1. Reduce startup time when debugging a model
   1. Set autotuner cache or disable autotuner
      1. Set autotuner cache: set the `TLLM_AUTOTUNER_CACHE_PATH=autotuner_cache/cache` environment variable. Use this at your own risk; you may need to delete the cache if `NP` changes or the code changes
      2. Disable autotuner: add the `--no-enable-autotuner` option
   2. Disable nsys profiling: set the `PROFILE=0` environment variable
2. Capture more information
   1. Enable GPU metrics: set the `GPU_METRICS=1` environment variable
   2. Enable backtrace: set the `BACKTRACE=1` environment variable

## Troubleshooting

1. Error `fp8 blockscale gemm only support Hopper` on Blackwell.

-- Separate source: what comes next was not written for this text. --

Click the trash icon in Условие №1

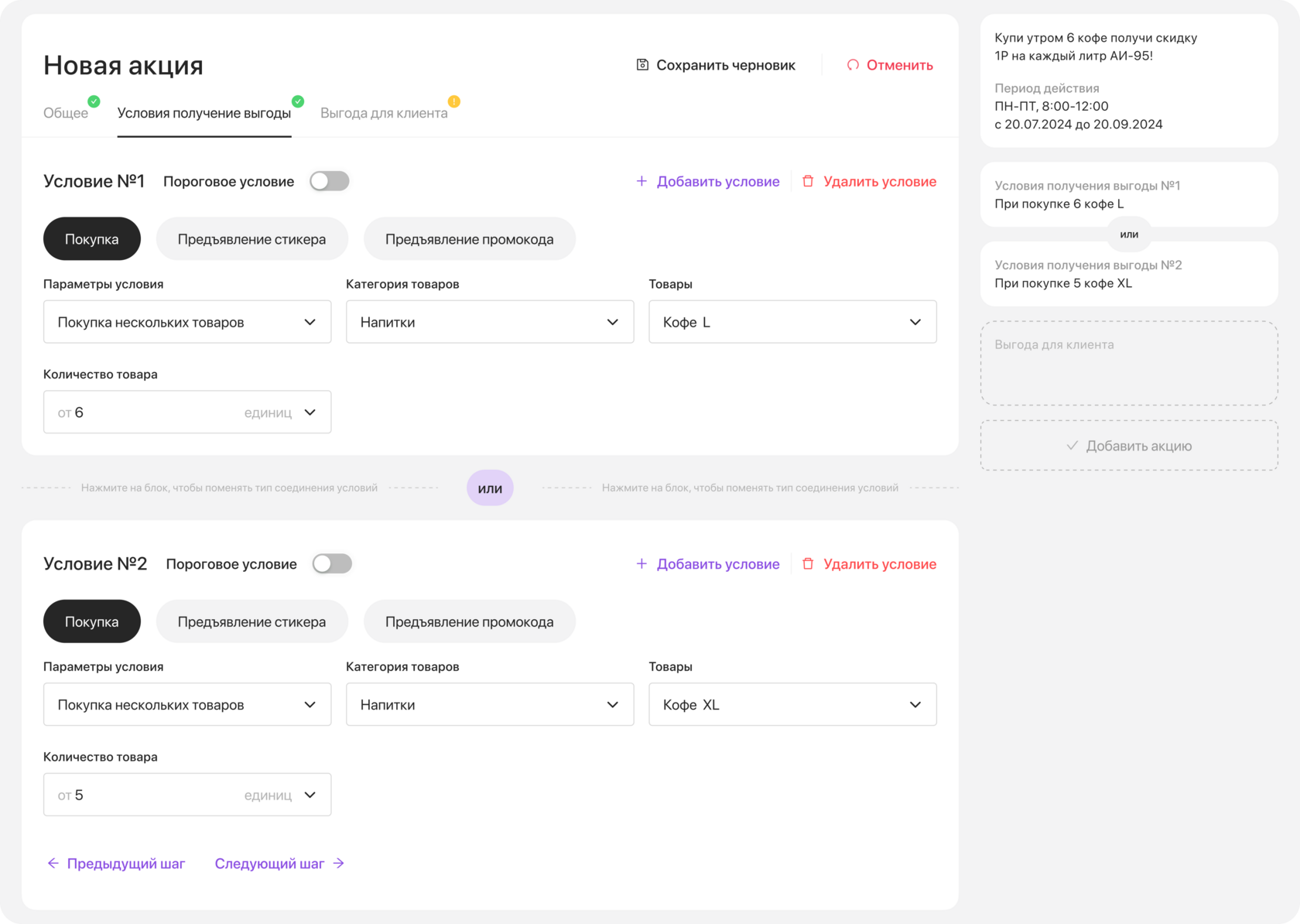point(808,181)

   The default MoE backend "CUTLASS" does not support FP8 weights. Please choose the same MoE backend as your end-to-end config. A typical solution is to add the `--moe-backend DEEPGEMM` (or `TRTLLM`, `WIDEEP`) and `--moe-backend-for-prefill DEEPGEMM` (or `WIDEEP`) options.

2. Error `huggingface_hub.errors.HfHubHTTPError: 429 Client Error: Too Many Requests for url: https://huggingface.co/nvidia/DeepSeek-R1-0528-FP4-v2/resolve/main/config.json`.

   Please use a local model through the `--model` option, or follow Hugging Face's instructions: "We had to rate limit your IP. To continue using our service, create a HF account or login to your existing account, and make sure you pass a HF_TOKEN if you're using the API."